In Paris Bolt hooks up with two French cops he’s worked with in the past (I couldn’t recall if they’d featured in a previous volume): Jean-Paul, an obese dude who has an apartment filled with dogs and who, despite his obesity, has slept with scads of incredibly gorgeous women, and Roger, a calm-natured quiet type who is uber-devoted to his wife, which Bolt thinks is an uncommon tendency among French husbands. These guys don’t factor into much until the finale. Instead Bolt, surprisingly, stays for the most part in the lead, setting up a deal with a grungy American expat who tries to burn Bolt but gets beaten up for his efforts.

Olden is as ever at pains to make the action in Narc realistic. John Bolt is no superhero and gets nervous in fight scenes, even complaining about his skinned knuckles afterward. While the average men’s adventure protagonist wouldn’t bat an eye at a long-haired slimeball wanna-be drug dealer trying to rip him off, Bolt frets over the act and takes a few pages of frantic combat to bring the slimeball down. But he does get his meeting with Remy Patek, which is busted up by some Lonzu assassins – and Bolt, unarmed, crawls on the floor panicked that he’s about to buy it. He’s hauled in as part of his cover, with Jean-Paul keeping up the charade that Bolt is really an American drug dealer, something the obese French cop will pay for.

Dog-lovers beware: there’s a grisly bit toward the end where Patek, who has discovered that Bolt is really an American agent, sends his goons to Jean-Paul’s house to teach him a lesson for his treachery. The goons go about slaughtering all the dogs in the place, Olden detailing it as one of them slits the throat of a little puppy! It’s so arbitrarily brutal that you can’t help but marvel at Olden’s cajones for even writing it – especially given that, when Jean-Paul gets his own vengeance, it’s rendered off-page! Yes, this is another Narc installment where the “main” villain, Count Lonzu, is alive and well by novel’s end, but the secondary villain, Remy Patek, meets his maker – however, not at the hands of the series protagonist. Nope, ol’ Jean-Paul abducts Remy and feeds him to a zoo lion! 

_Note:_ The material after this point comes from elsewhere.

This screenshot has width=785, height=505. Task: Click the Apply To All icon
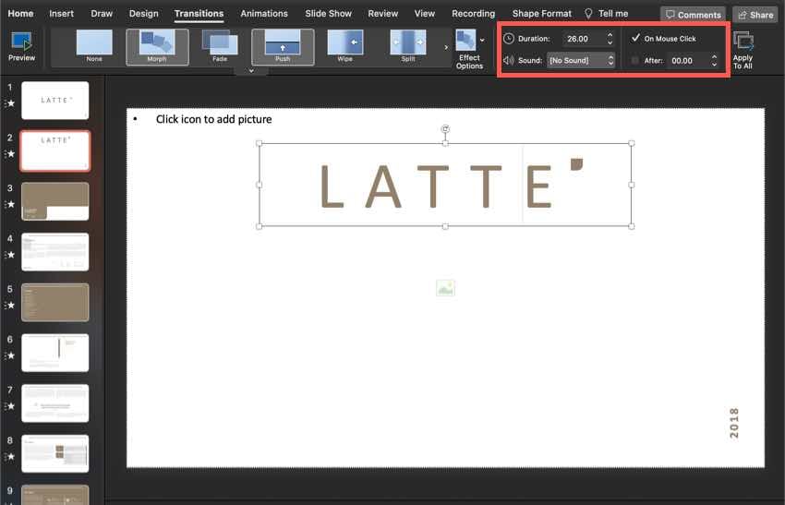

Bolt himself spends the final quarter of the book a prisoner of Count Lonzu. The Corsican kingpin is keeping Bolt as a “guest” until Bolt’s “Black Mafia” backer can arrive in Paris – this is Kramer, returning from previous volumes, posing as a loud-dressing gangster. But then Bolt’s cover is blown, just as Bolt himself is making his escape. As if he hasn’t killed enough dogs in print, Olden has our hero in mortal combat with one of the Count’s guard dogs, a moment captured on the typically-accurate cover painting. But it’s more of a tension deal as Bolt sneaks his way out of the Count’s heavily-guarded monastery on the outskirts of Paris; the sole action scene is when Bolt picks up a dropped pistol and shoots at a few people, killing at least one.

The finale as mentioned is so hurried as to be humorous – Olden, no lie, blows through all the events he’s been building toward in a scant eight pages. Immediately after escaping Lonzu’s monastery, thanks to the rescue of Jean-Paul and Roger, Bolt, along with the just-arrived Kramer, says so long to his French pals and hops a flight to London, where it’s been determined that Alain Lonzu was headed, after all. And there we get a perfuncory wrap-up where Bolt finds the guy hiding in the apartment of his London girlfriend, and Bolt makes his arrest.

Corsican Death ends with a warning from Kramer to Bolt that Count Lonzu now knows who John Bolt is and will no doubt come after him, not only for making the Count appear a fool, but also for arresting his little brother. Bolt shrugs it off as the usual dangers a D-3 agent must face. More than likely Bolt’s just reflecting on the fact that the main villains escaped unscathed from the previous six volumes, and given that none of them have ever come after him for revenge, it’s more than likely that the Count won’t, either.